"Another day shot to hell,'' Bates complained, wiping sweat from his face with a sleeve.
"Don't worry," Crowley told his partner. "There's a lost city somewhere."
"Hi Hickenlooper's somewhere too," Bates shot back. "I'm worried about him beating us to it."
"I told you, he's in Argentina. Quit worrying."
" 'Quit worrying,' hell. He'll be back."
The mild-mannered Crowley had to laugh. "Hi Hickenlooper," he pointed out, "has never found anything.''
"That makes it worse," Bates griped. "He's overdue. He's been around. He knows where not to look. And you know what bugs me the most? He's rich. He doesn't have to find anything."
They both drank some water from their canteens. "Lot of bats coming out," Crowley noted, watching bats flit about overhead. Bates looked up at the little flying mammals. Their seemingly coordinated behavior puzzled both men.

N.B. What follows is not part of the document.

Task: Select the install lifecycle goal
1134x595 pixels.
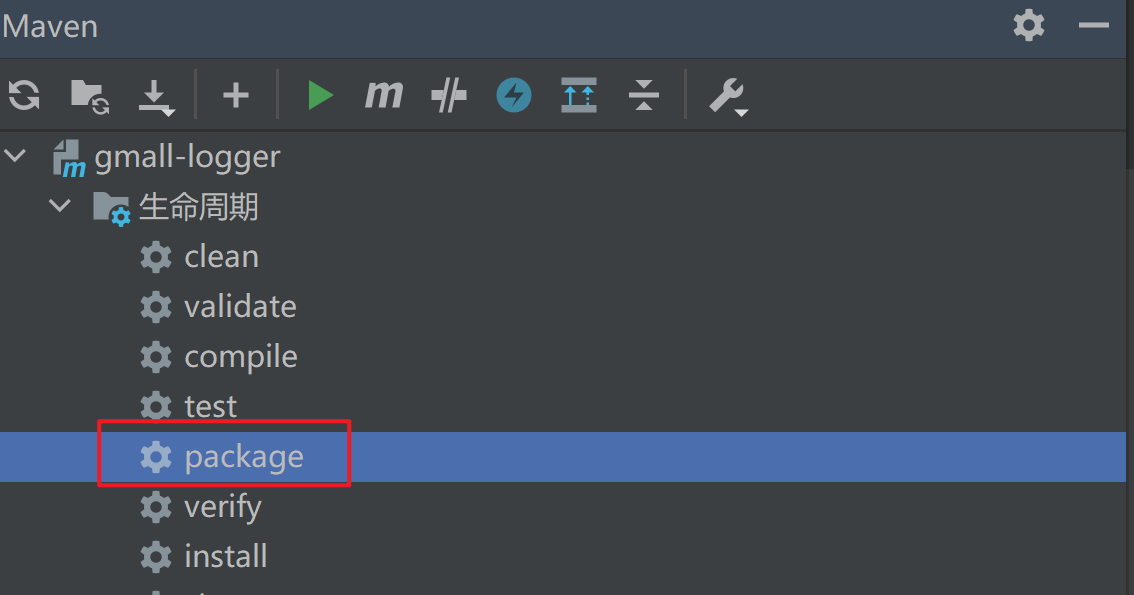Action: (226, 556)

And these bats didn't seem all that little.
"Jefes! Vengan!" yelled a Peruvian assistant whom Bates had sent to scout a thick line of undergrowth to the west. Such heavy undergrowth was not typically found in the heart of the rain forest. Its presence suggested a nearby clearing or some other break in the canopy, which ordinarily blocked out too much light for dense plant life to grow. But Bates, tired and frustrated, didn't expect the Peruvian to find anything of significance.
Bates, Crowley, and the rest of the team followed the excited Peruvian back through the dense undergrowth to see his discovery. "Miren!" he said, as they emerged on the other side of the thick vegetation.
In an extensive clearing before them the explorers saw four large, thatch-roofed wooden buildings, well spaced with cleared ground between them. They saw no one about in the gathering darkness.
Bates was curious but not impressed. This was no lost city. "Big deal," he said bitterly.
"Whose place do you reckon this is?" asked the fascinated Crowley.
"Who cares?" Bates muttered.
Crowley was particularly intrigued by the far building facing them, a two-story structure with a balcony, from the railing of which hung a large scarlet banner. On the banner was a swastika, emblazoned in black.
"Nazis?" Crowley said wonderingly. "What the hell are they doing out here?"
"What's that word there over the balcony?" Bates asked. He had grudgingly taken interest in that building too.
"Looks like German," Crowley said. The word was impressively embossed on a plaque in Gothic script. Crowley tried to read it aloud, though ignorant of its meaning: "Neu . . . an . . . fang?"
Bates, Crowley, and the others began walking forward, looking over this mysterious jungle compound for some sign of life. None of them noticed that several of those odd-acting, somewhat oversized bats, virtually invisible against the darkening sky, had begun hovering over them. Finally the men heard the flutter of wings behind them. They stopped and turned with alarm, as the bats descended to the ground between them and the wall of vegetation. By the time the creatures touched ground, they were not even bats anymore. Bates, Crowley, and the others found themselves confronted instead by a frightening group of pale but strapping men wearing jackboots, black shirts and breeches. They looked like something straight out of Nazi Germany, if not out of hell itself.
The explorers stared in silent terror at these menacing beings. The explorers were startled again by a voice from behind them, saying, "Velcome!"
The explorers turned to look. Walking toward them from the compound, followed by more menacing uniformed Nazis with Mauser rifles, was a lean, pale, fiftyish SS Obergruppenführer with the meanest smile they had ever seen. The officer stopped, to look them all over in what now was virtually the darkness of evening.
"I am Obergruppenführer Kegel," the officer said, in German-accented English. "Blood is hard to go find. It is so nice when the blood comes to you. Thank you for being so nice."